I knew upon leaving New York City that I wasn’t going to let our Martha and Waitstill Sharp moment pass us by, if I could help it.

Now, I’m not sure the words of the hymn we just sang are right, when they say that only “Once to every soul and nation/ Comes the moment to decide.” I tend to think we actually get more chances than that. But there are opportunities that arise in our lives which, if we don’t do them when the moment comes, we will wish we had done the rest of our lives. We don’t want to pass up our civil rights movement, our Defying the Nazis, our Underground Railroad. We want to be on board that train.

We can do it. In so many ways, we’re doing it already. There are trains leaving the station here at [--] every day. We are engaged in more timely activism in this church today than perhaps ever before. [...] We are fighting to reduce our carbon footprint. We are joining our interfaith sisters and brothers in the Moral Revival, which has only just begun. We are showing up for racial justice. We are exploring ways to get involved with the Sanctuary movement, and offer people shelter from unjust deportation and the threat of persecution. There will be volunteer opportunities to assist asylum seekers right in our own community.

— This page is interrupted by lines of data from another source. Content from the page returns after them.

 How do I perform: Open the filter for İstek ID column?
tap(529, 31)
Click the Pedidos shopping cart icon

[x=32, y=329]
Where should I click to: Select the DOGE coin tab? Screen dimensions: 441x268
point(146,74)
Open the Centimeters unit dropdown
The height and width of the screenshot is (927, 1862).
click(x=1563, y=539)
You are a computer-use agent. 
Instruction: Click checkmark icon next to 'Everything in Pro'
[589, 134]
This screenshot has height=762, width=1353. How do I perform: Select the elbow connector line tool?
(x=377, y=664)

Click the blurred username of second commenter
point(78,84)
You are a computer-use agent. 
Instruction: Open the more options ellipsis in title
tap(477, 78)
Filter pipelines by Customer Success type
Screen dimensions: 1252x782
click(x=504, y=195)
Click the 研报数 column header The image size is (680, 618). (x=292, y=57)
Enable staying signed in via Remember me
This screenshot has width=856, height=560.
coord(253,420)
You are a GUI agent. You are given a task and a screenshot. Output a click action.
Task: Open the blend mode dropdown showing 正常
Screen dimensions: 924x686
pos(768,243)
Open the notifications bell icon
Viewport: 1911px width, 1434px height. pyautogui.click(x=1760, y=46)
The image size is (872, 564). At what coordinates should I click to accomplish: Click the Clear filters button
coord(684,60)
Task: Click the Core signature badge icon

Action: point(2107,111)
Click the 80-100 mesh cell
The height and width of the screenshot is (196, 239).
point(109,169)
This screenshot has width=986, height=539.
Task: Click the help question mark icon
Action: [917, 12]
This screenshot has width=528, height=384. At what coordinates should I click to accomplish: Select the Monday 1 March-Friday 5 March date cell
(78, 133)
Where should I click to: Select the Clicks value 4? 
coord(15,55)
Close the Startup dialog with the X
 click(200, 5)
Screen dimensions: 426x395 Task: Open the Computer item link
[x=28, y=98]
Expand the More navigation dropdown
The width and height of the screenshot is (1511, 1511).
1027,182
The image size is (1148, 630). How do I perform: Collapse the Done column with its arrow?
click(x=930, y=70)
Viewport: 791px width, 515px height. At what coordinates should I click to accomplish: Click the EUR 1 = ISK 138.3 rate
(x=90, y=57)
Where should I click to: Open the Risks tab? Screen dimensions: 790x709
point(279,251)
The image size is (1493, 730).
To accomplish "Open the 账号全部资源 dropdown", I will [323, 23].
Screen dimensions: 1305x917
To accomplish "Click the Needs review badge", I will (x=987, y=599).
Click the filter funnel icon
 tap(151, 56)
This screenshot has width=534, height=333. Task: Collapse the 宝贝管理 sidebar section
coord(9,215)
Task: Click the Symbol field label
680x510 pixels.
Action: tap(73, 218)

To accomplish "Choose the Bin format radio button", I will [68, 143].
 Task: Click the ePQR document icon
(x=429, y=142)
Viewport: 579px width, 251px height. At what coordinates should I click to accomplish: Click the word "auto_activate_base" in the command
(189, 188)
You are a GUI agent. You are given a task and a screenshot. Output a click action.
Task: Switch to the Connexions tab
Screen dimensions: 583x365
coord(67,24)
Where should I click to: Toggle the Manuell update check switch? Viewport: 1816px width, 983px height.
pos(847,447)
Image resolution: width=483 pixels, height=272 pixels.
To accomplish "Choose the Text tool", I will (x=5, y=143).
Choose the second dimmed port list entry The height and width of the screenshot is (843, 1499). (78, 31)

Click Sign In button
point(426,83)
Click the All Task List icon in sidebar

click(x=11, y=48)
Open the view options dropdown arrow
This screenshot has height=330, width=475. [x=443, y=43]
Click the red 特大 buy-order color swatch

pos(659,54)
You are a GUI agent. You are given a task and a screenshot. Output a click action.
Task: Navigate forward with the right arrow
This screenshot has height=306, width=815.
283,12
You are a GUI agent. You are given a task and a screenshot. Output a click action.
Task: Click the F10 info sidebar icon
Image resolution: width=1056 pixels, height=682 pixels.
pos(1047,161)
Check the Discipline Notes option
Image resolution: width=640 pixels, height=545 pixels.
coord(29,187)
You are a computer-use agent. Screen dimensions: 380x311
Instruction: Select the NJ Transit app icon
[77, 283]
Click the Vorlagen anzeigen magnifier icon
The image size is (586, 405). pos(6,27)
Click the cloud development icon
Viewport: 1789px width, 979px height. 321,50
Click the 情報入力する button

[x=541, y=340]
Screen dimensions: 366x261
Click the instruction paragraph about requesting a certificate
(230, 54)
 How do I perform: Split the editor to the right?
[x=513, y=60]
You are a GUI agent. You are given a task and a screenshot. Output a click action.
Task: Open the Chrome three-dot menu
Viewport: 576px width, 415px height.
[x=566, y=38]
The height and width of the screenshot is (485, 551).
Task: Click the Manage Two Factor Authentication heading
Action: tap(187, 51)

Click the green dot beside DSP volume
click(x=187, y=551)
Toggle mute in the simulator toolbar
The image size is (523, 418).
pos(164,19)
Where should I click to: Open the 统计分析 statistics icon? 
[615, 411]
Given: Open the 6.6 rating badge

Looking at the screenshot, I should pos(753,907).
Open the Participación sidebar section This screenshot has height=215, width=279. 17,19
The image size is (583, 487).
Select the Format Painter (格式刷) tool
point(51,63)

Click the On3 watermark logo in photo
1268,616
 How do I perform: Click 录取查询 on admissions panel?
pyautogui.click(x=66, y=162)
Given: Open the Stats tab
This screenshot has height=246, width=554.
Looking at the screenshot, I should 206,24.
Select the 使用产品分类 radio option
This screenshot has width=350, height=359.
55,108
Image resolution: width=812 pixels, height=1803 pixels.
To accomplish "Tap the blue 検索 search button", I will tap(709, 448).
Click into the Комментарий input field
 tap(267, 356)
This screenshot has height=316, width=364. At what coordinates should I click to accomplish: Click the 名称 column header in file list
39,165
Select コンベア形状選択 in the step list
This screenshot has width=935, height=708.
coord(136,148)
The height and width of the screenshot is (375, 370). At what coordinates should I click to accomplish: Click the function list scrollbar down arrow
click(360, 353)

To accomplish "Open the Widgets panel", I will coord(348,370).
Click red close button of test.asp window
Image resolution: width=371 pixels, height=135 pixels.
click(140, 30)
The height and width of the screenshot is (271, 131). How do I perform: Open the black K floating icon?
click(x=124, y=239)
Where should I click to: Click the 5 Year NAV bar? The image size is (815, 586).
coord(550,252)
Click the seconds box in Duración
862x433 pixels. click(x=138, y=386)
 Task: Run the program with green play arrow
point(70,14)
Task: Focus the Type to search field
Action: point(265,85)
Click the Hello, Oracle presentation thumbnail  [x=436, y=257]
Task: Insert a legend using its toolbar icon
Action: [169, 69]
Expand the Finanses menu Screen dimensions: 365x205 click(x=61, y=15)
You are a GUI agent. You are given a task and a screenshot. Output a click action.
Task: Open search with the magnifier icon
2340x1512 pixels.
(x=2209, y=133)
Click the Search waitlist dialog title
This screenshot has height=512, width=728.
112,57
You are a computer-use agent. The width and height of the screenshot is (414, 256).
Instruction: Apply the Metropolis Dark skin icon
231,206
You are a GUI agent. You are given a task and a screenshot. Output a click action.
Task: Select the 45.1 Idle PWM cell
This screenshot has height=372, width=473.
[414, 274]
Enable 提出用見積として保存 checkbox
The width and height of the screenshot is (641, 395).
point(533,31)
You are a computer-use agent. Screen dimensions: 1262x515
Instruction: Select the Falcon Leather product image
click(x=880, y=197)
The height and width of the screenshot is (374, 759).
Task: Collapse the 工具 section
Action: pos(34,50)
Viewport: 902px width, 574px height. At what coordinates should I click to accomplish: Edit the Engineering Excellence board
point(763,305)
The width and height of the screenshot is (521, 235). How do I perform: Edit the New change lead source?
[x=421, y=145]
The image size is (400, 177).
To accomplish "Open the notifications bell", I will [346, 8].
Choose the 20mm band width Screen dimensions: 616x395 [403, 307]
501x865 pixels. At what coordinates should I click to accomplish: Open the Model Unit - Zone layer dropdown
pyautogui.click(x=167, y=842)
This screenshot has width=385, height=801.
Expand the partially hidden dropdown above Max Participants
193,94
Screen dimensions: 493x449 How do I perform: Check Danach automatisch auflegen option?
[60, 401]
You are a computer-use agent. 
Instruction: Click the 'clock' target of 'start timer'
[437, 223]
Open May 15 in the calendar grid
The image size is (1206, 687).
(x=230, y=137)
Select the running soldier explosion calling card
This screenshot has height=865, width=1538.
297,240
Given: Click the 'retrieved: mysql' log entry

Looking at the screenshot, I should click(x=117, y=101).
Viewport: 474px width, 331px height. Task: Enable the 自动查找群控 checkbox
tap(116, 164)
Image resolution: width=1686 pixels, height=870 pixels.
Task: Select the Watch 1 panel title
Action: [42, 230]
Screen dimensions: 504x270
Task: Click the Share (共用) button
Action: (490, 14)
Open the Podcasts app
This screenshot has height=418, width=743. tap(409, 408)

These are exciting times, and I feel so blessed that, of all the years in which I could have done my internship, I was able to share these two in particular with you. Perhaps it’s true the dark ages never left us. But the Golden Age isn’t over either. It is now. Ours is the time of Giants.

Please join me in our closing hymn, “We’ll Build a Land.”

Closing Words:

Our closing words are by the great radical attorney Bill Kunstler, in an address he once gave to a class of graduating law students.

Every person’s life has a moment when you are thinking of doing something that will jeopardize yourself. And if you don’t do it, no one will be the wiser that you even thought of it. So, it’s easy to get out of it. And that’s what David is doing [in Michelangelo’s great statue]. He’s got the rock in the right hand, the sling over the left shoulder, and he’s saying, [...] “Do I dare, do I dare?”I hope many of you, or at least a significant few, will dare when the time comes, if it hasn’t come already.